→ **Your objective**: Format every line of the material below as a JSON list of strings, one string per line, leaving out any blank lines.

=====

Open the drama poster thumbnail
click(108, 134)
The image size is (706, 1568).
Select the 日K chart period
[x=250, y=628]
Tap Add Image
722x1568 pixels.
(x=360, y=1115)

=====

→ **Full output**:
[
  "Open the drama poster thumbnail",
  "click(108, 134)",
  "The image size is (706, 1568).",
  "Select the 日K chart period",
  "[x=250, y=628]",
  "Tap Add Image",
  "722x1568 pixels.",
  "(x=360, y=1115)"
]